>>>>

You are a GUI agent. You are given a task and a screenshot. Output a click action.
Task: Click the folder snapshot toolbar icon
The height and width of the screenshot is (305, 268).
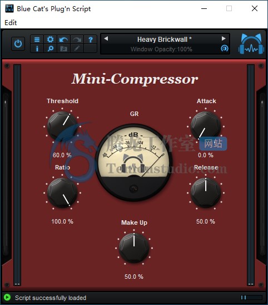[63, 49]
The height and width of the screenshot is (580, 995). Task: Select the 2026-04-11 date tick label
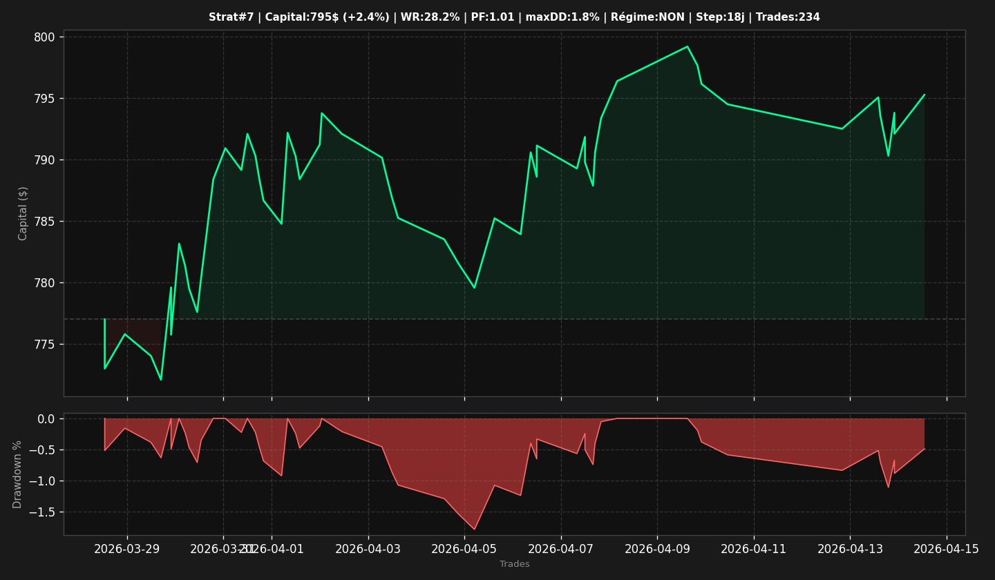point(754,549)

<<<<

DIRECTIONS => Leave out every picture and copy, exactly as written, the lines from the one with "The height and width of the screenshot is (580, 995)." through the end of the records above.

ANSWER TO THE PROBLEM =>
The height and width of the screenshot is (580, 995). Task: Select the 2026-04-11 date tick label
point(754,549)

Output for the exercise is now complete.